The value of ports' assets is being reduced by almost one-third to benefit corporates. This is a big loot of national property: WTWFI

T Narendra Rao, national general secretary, WTWFI

T Narendra Rao, national general secretary, WTWFI 

Visakhapatnam: CITU-affiliated Water Transport Workers' Federation India (WTWFI) national general secretary T Narendra Rao said the decision of the Ministry of Ports, Shipping and Waterways to transform all the 12 major ports into landlord ports is counter-productive.

"The Major Ports Act, 2021 paved the way for 12 major ports to become landlord ports by virtue of which the port authorities will not invest in capacity augmentation thereby making them survive on meagre collection of royalty from the PPP/BOT operators," he told Bizz Buzz and cited the case of container terminal at Jawaharlal Nehru Port Authority (JNPA).

He said the major ports in Visakhapatnam, Mumbai, Chennai, Kolkata and Paradip are also incurring huge losses due to pressure being exerted on them to privatise various assets or create new facilities.

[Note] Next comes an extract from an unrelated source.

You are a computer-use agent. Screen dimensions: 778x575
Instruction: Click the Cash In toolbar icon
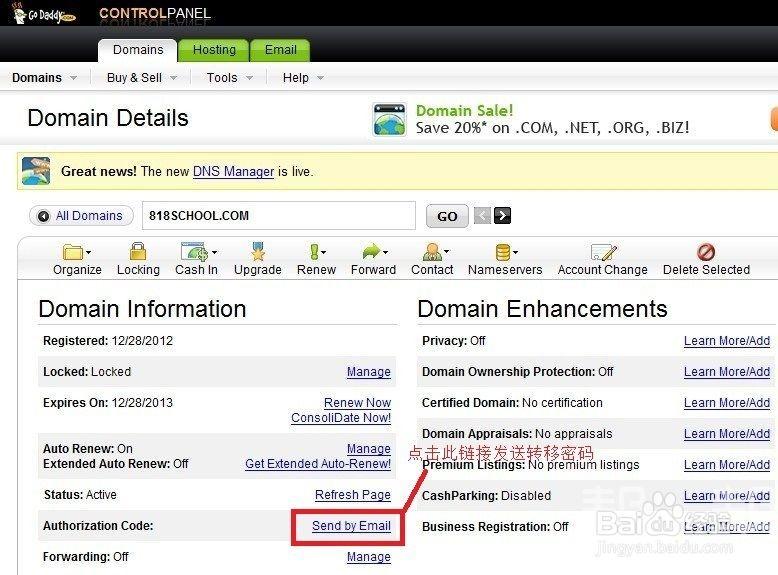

Existing facilities are also being given on O&M contract basis.

Rao, who is the convener of Coordination Committee of Joint Trade Unions of Chennai Port, said "JNPA became the first landlord port by privatising the container terminal which was owned and managed by the port administration. Under the PPP mode, it was given for a meagre amount of Rs 863 crore whereas the port-based value is estimated at Rs 1295 crore. Out of 1300 employees, half are being made surplus."

Referring to the decision to privatise assets worth Rs 6 lakh crore under the National Monetisation Pipeline (NMP), he said the target set for four years to privatise assets in major ports amounting to Rs 12,828 crore is also being increased. Private participation is being sought for additional berths, mechanisation, oil jetties, container terminals and marinas. Of late, Visakhapatnam Port Authority with funding from Ministry of Tourism developed an international cruise terminal by spending nearly Rs 100 crore and a decision has already been taken to give it to a private operator on O&M contract.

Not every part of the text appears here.